And like the other civil rights movements of the last century, it was the tens of thousands of disabled people leading the movement for change who were the driving force behind the legislation. As the late Mike Oliver, a leading academic and disability rights campaigner, said of the protests: “We had no resources but we created a movement, which mobilised at its height hundreds of thousands of people.”

Oliver was a pioneering voice for the social model of disability, which makes clear that it is societal barriers, such as the lack of an accessible public transport network, that exclude and discriminate against disabled people. So the exclusion that disabled people face is not inevitable but is caused by the way society is run and organised.

The DDA was amended in 2005 to take public authorities into its remit and in 2009 the last Labour government ratified the UN Convention for the Rights of Disabled People, seeking to promote respect for the dignity of all disabled people and safeguards for their human rights and fundamental freedoms.

The pioneering Disability Equality Duty, which placed a duty on public bodies to promote disability equality for the first time, introduced in 2006, was superseded by the Equality Act and Public Sector Equality Duty in 2010. The Public Sector Equality Duty harmonised the existing equality duties (for sex and race also) and extended it to cover all protected characteristics covered by the Equality Act.

Since Equality Impact Assessments (a systematic, evidence-based tool used to consider the likely impact of work on different groups of people) are no longer necessarily being carried out, we now need to see the law changed again to see the rigour these duties brought strengthened further.

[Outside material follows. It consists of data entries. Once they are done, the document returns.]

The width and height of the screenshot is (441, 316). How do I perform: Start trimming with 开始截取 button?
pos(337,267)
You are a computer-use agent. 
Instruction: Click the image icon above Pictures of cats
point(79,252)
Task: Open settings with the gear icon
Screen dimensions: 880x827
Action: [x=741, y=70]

While the DDA was a defining moment in the struggle for disability rights and equality, we still have such a long way to go to ensure equality for disabled people. Since 2010, successive Tory-led governments have been implementing austerity, including abolishing the Disability Living Allowance and replacing it with the Personal Independence Payment (PIP), introducing the cruel and inhumane sanctions regime, and cutting funding to disabled people’s led organisations. This was – and still is – a programme which demonises and harms the lives and livelihoods of disabled people, creating a hostile environment.

Since 2013, more than 650,000 people had their payments cut or stopped totally after moving from DLA to PIP. Figures from the Department for Work and Pensions show that 46 per cent of all those who have moved from the old system lost out financially.

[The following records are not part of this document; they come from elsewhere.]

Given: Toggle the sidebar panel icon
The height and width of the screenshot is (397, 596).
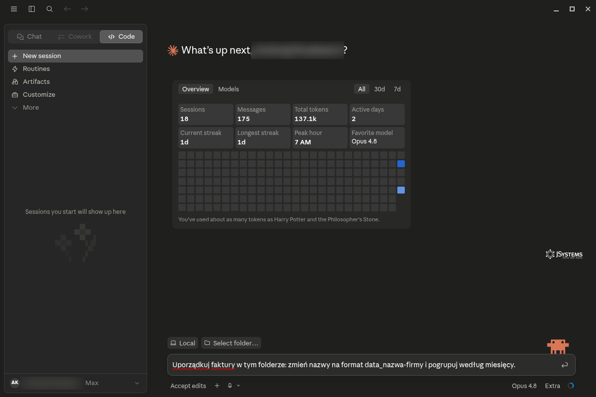Looking at the screenshot, I should pos(32,9).
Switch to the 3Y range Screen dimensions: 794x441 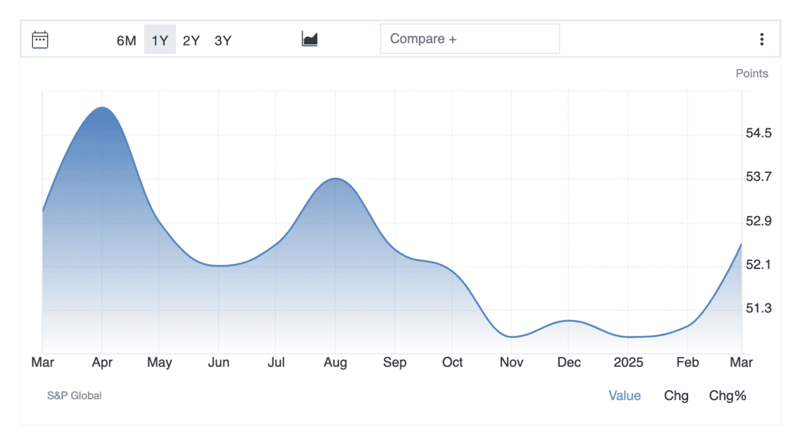(223, 40)
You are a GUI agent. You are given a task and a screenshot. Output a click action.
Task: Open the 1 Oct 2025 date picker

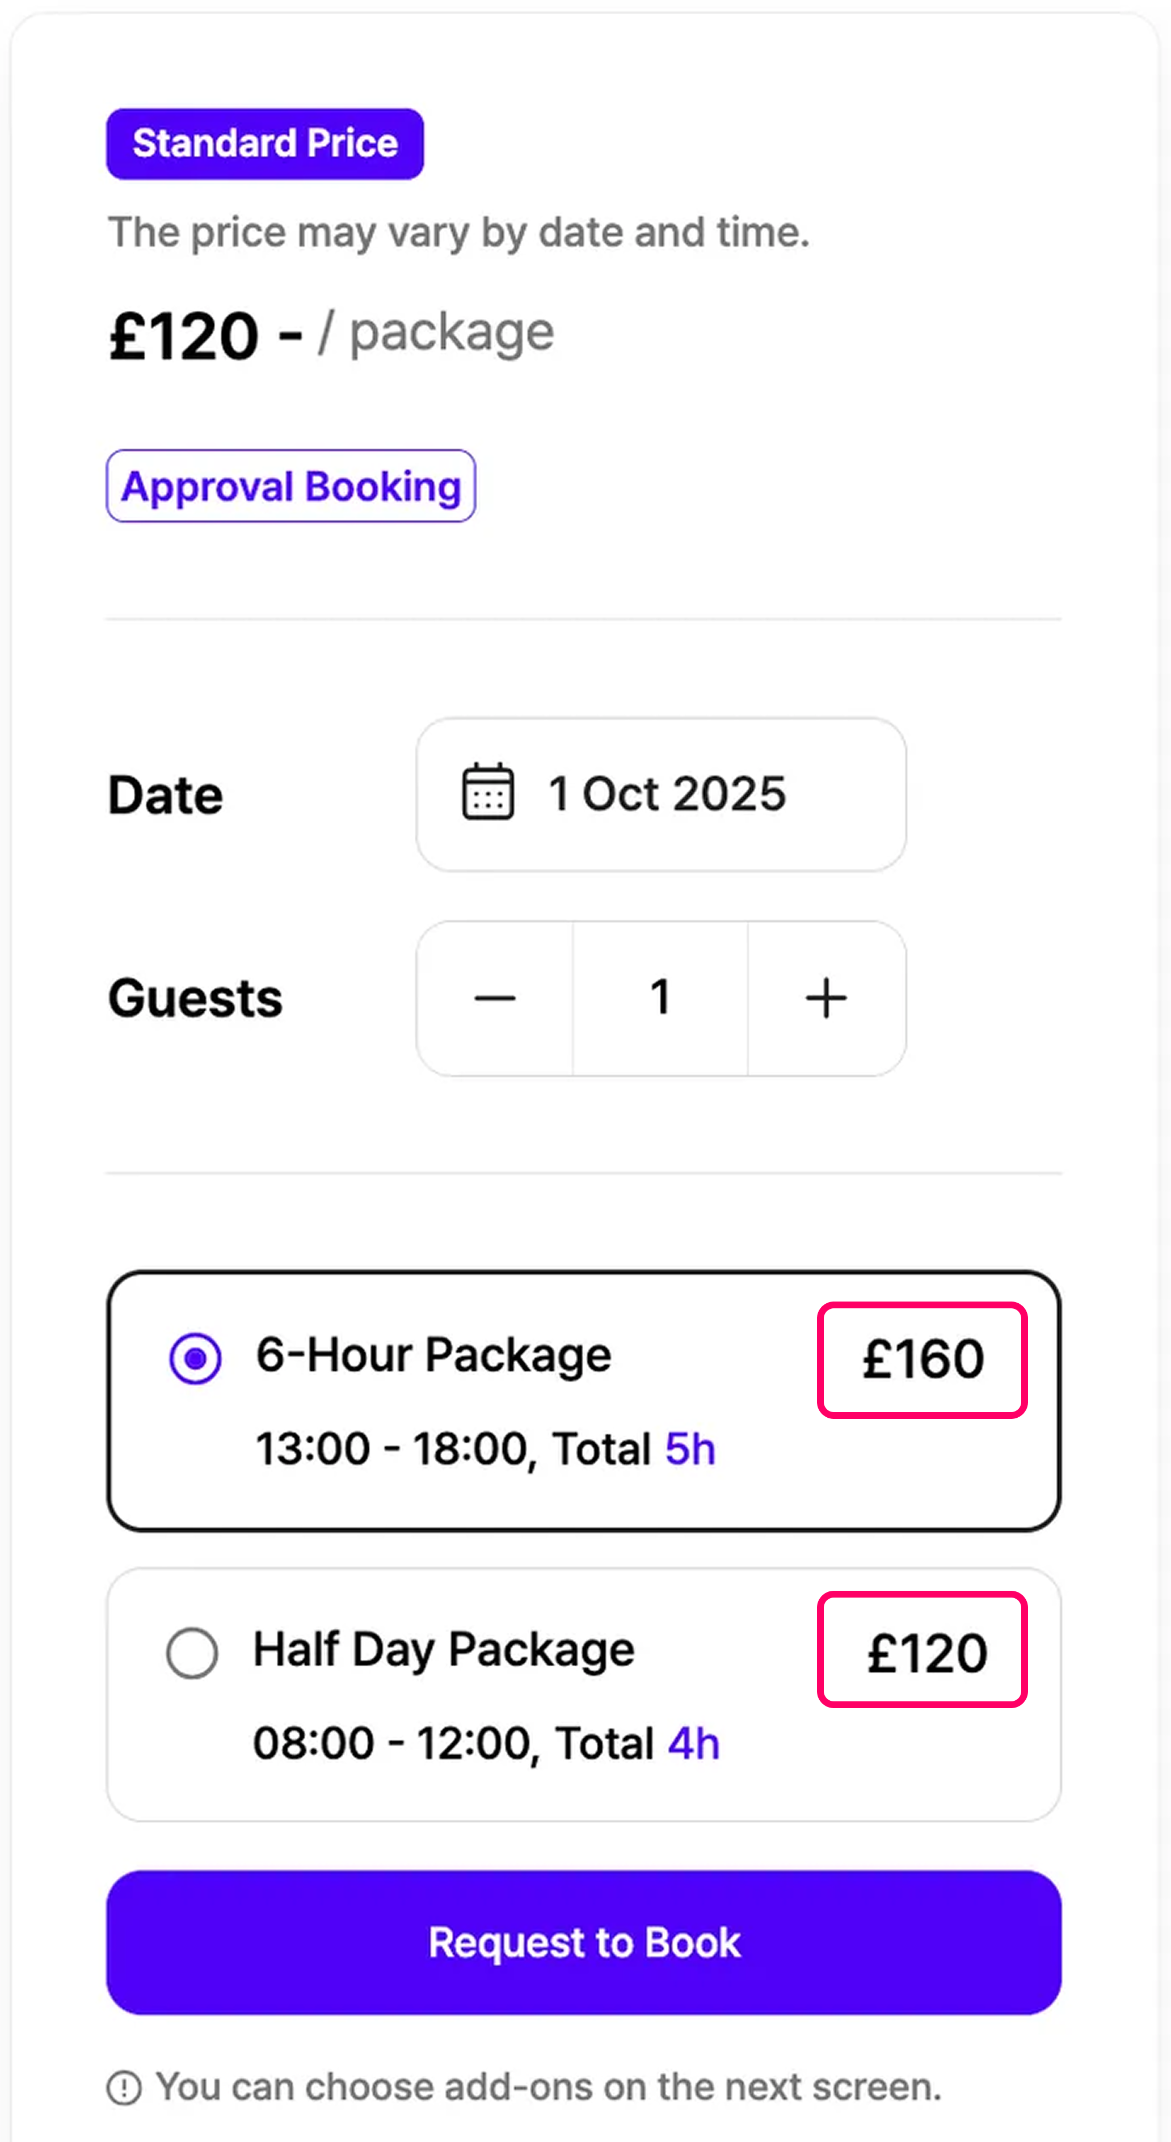[665, 793]
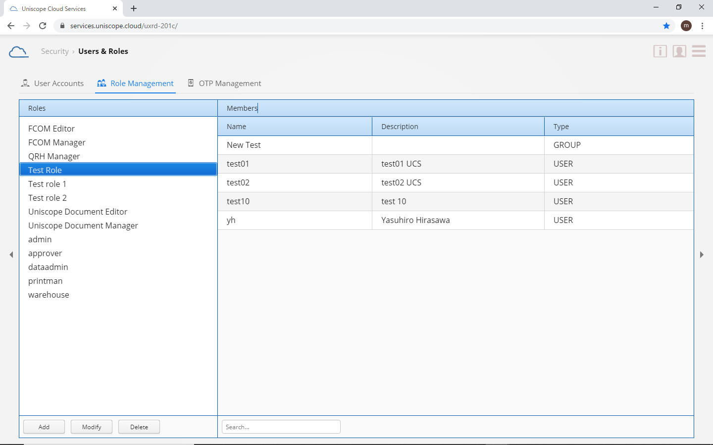Click the members Search field
Viewport: 713px width, 445px height.
coord(281,427)
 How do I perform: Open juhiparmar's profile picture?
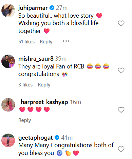pyautogui.click(x=8, y=11)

Evidence from the think tank Demos showed that disabled people receiving social security were hit with a million sanctions in less than a decade since 2010 and that unemployed disabled people are up to 53 per cent more likely to be sanctioned than people who are not disabled.  

In 2015, the UK became the first member state to be investigated by the UN Committee on the Rights of Disabled Persons (CRPD) for an alleged violation of disabled people’s human rights. The report findings, published a year later, were damming. The committee found that the UK government’s welfare reforms led to "grave and systematic violations" of disabled people's rights and that changes to benefits "disproportionately affected" disabled people. The inquiry concluded that changes to housing benefits and criteria for parts of the Personal Independence Payment, along with a narrowing of social care criteria and the closure of the Independent Living Fund, all "hindered disabled people's right to live independently and be included in the community". Unsurprisingly, the government chose to dismiss the committee’s findings.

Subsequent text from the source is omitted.